- [CONSIGNE DONNÉE 1] D'après l'extrait fourni, dans quelle partie du monde certains ont-ils fini par se libérer des oppressions conjuguées et découvrir les idées de démocratie et de liberté ?

Dans un très lointain passé, nos ancêtres étaient, nous dit-on, chasseurs-cueilleurs, puis agriculteurs. Et au fil des siècles, ils ont connu mainte épreuve, conséquences de la dureté de la vie. Ils vivaient dans un environnement constamment ravagé par la guerre et d’autres misères, organisé autour de pouvoirs longtemps féodaux qui, en contrepartie de la relative sécurité qu’ils assuraient, leur imposaient la servitude. Il a fallu des siècles pour que, dans une seule partie du monde, l’Europe, quelques-uns se libèrent des oppressions conjuguées – politiques, religieuses, locales … – et découvrent les idées de démocratie et de liberté.

- [CONSIGNE DONNÉE 2] Mettez en forme les lignes des enregistrements, depuis la première jusqu'à celle contenant « point(63,263) » incluse, en un tableau Markdown à deux colonnes, « N° » et « Ligne ». Omettez les lignes vides.

- [DONNÉES D'ENTRÉE]
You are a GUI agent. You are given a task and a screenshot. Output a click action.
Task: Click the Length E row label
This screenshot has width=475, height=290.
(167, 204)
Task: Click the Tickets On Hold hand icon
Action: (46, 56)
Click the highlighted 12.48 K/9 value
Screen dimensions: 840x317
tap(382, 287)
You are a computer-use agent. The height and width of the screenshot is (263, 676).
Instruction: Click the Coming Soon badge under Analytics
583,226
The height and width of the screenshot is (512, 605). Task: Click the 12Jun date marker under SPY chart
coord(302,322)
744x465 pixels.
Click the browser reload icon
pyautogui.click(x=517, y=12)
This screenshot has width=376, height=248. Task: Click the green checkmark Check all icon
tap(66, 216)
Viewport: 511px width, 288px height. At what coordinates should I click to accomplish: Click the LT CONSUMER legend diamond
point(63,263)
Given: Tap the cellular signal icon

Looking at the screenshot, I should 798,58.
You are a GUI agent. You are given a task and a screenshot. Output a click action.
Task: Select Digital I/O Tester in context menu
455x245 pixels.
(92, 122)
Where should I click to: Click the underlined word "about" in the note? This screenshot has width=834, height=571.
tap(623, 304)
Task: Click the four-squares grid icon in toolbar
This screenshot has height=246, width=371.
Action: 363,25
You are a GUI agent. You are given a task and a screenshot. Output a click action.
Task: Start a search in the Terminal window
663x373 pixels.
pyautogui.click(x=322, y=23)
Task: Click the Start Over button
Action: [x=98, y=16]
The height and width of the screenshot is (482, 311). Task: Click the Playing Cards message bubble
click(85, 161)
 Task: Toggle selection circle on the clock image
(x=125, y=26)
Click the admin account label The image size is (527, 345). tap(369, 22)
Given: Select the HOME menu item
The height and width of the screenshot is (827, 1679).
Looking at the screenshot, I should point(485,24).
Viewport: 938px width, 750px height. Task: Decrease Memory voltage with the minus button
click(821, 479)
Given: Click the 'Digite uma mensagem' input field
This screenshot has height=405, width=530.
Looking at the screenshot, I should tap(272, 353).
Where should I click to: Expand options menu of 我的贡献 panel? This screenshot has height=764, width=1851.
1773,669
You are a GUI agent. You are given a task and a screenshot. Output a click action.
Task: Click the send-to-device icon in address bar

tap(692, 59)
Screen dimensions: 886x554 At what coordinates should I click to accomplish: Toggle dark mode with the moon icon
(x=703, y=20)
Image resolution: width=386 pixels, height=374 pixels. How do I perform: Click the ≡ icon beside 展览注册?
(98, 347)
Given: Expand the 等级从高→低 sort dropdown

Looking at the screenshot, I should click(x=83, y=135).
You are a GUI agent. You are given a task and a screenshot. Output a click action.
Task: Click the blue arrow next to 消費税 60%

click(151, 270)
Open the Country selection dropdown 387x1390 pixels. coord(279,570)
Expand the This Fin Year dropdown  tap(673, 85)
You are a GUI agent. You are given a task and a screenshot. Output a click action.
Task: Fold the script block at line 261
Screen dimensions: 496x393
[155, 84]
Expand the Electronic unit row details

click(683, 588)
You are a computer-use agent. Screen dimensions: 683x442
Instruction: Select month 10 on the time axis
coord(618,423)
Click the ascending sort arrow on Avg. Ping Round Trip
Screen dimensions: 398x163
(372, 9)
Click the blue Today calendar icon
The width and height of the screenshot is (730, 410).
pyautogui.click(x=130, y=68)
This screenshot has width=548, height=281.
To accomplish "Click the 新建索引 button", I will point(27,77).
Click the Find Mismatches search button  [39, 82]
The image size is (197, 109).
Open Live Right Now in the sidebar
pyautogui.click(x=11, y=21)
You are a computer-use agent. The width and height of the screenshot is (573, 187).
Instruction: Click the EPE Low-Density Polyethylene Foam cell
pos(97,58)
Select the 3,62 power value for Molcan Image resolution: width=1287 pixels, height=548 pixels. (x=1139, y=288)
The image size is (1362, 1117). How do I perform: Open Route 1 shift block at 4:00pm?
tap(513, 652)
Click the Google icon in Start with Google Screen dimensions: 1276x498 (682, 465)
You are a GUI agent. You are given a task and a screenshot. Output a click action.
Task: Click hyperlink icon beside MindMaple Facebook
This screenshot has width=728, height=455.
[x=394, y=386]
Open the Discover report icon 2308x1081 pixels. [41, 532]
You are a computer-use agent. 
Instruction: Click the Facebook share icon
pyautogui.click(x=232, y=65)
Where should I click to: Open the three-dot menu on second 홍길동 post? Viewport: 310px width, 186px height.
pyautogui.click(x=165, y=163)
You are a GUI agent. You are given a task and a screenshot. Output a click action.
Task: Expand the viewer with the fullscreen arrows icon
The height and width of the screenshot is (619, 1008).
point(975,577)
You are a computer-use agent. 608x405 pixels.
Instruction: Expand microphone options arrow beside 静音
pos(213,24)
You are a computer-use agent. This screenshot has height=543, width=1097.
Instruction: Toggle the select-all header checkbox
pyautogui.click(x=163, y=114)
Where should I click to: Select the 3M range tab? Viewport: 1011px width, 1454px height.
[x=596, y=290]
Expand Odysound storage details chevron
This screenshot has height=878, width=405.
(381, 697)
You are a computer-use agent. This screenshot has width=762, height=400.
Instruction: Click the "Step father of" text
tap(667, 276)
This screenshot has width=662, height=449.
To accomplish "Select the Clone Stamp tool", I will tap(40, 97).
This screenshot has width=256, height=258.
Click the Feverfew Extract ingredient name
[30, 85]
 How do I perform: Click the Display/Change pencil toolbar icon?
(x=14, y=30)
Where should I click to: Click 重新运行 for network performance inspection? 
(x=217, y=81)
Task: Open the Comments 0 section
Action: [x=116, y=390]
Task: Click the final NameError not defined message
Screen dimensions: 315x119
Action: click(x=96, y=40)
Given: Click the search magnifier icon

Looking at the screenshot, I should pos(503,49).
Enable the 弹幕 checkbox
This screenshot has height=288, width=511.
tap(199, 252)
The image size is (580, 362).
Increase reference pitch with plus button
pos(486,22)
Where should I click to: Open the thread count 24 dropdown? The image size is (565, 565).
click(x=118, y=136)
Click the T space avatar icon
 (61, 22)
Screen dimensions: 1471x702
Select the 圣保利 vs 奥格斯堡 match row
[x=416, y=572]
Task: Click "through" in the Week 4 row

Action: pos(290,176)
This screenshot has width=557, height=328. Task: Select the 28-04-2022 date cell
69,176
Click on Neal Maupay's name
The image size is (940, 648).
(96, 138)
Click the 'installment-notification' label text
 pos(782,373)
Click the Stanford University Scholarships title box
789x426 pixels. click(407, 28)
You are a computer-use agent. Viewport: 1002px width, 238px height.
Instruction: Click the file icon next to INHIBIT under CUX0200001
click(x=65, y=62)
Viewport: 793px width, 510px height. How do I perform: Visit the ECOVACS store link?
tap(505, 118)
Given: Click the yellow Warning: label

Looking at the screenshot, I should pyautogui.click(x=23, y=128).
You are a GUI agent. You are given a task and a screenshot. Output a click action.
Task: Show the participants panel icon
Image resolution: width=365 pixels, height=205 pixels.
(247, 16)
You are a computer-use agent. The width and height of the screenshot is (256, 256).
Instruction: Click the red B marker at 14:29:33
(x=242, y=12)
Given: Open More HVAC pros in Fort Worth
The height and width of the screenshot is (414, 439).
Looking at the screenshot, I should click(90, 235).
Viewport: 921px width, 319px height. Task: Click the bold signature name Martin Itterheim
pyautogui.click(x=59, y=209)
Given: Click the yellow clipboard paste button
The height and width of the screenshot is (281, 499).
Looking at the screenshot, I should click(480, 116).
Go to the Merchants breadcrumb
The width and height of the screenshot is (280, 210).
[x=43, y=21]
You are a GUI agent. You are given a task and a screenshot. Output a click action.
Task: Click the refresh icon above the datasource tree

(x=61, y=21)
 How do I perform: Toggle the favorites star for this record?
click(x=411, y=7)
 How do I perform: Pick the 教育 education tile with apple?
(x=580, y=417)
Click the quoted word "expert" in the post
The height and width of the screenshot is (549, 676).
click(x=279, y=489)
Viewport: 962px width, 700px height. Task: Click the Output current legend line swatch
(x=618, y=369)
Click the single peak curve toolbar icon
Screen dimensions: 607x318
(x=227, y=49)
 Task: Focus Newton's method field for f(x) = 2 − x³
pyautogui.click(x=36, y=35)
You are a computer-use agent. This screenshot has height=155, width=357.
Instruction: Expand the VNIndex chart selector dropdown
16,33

- [RÉSULTAT ATTENDU 1] En Europe.

- [RÉSULTAT ATTENDU 2]
| N° | Ligne |
|---|---|
| 1 | You are a GUI agent. You are given a task and a screenshot. Output a click action. |
| 2 | Task: Click the Length E row label |
| 3 | This screenshot has width=475, height=290. |
| 4 | (167, 204) |
| 5 | Task: Click the Tickets On Hold hand icon |
| 6 | Action: (46, 56) |
| 7 | Click the highlighted 12.48 K/9 value |
| 8 | Screen dimensions: 840x317 |
| 9 | tap(382, 287) |
| 10 | You are a computer-use agent. The height and width of the screenshot is (263, 676). |
| 11 | Instruction: Click the Coming Soon badge under Analytics |
| 12 | 583,226 |
| 13 | The height and width of the screenshot is (512, 605). Task: Click the 12Jun date marker under SPY chart |
| 14 | coord(302,322) |
| 15 | 744x465 pixels. |
| 16 | Click the browser reload icon |
| 17 | pyautogui.click(x=517, y=12) |
| 18 | This screenshot has width=376, height=248. Task: Click the green checkmark Check all icon |
| 19 | tap(66, 216) |
| 20 | Viewport: 511px width, 288px height. At what coordinates should I click to accomplish: Click the LT CONSUMER legend diamond |
| 21 | point(63,263) |